Help them understand your job
Personalize your position. Share details about your job so your kids understand what you do all day. If you're a postal worker, talk about how you sort and deliver letters. If you manage a restaurant, tell them about the breakfast rush and the daily specials. If you can, take them to your workplace to meet your coworkers. Christine Petersen, chief marketing officer for Trip Advisor, brings her 5-year-old daughter, Charlotte, to her office regularly. "She comes every Friday at 4:30 after her ballet class, when I'm finishing things up," says Petersen. "She gets to see my desk, look at where I've placed pictures of her and her artwork, and visit my colleagues. I think it makes her feel like she's part of my work community."

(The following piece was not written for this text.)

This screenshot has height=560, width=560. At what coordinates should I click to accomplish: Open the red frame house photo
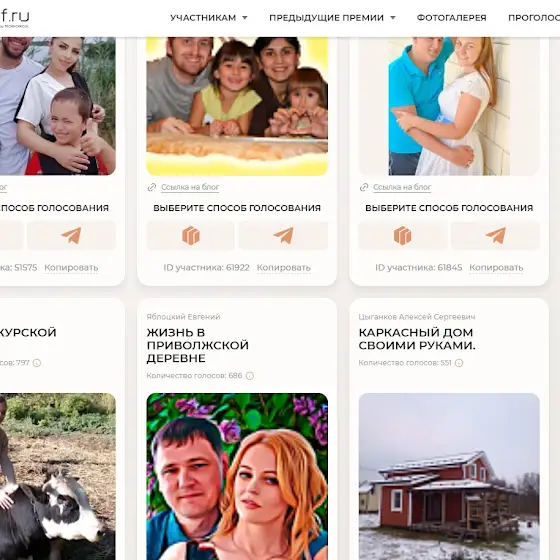[449, 476]
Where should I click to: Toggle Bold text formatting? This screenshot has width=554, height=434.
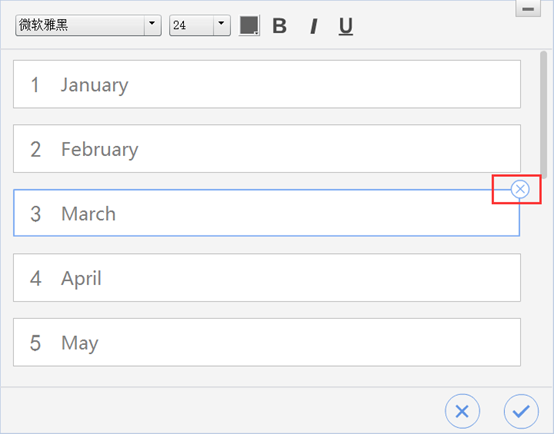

Handle the tough stuff. Many working moms I know share a similar nightmare with a single, recurring phrase. Here's mine: "Zoe's mom plays with us in the afternoon at the park. Why can't you?" What do you say when your child makes the dreaded, unfair, but understandable comparison between you and her friend's at-home mom? "Use the opportunity to turn the question back to your child and get at the root of what's bothering her," says Hayward. When Avery asked me why Zoe's mother is around more than I am, I asked her, "What do you think about Zoe's mom staying home?" She told me, "I'd like you to be home all day too," and it became apparent that her complaint was less about having a parent like Zoe's and more about wanting to log more hours with me. So she and I brainstormed and figured out that we could spend some extra time together at a special early-evening picnic later in the week.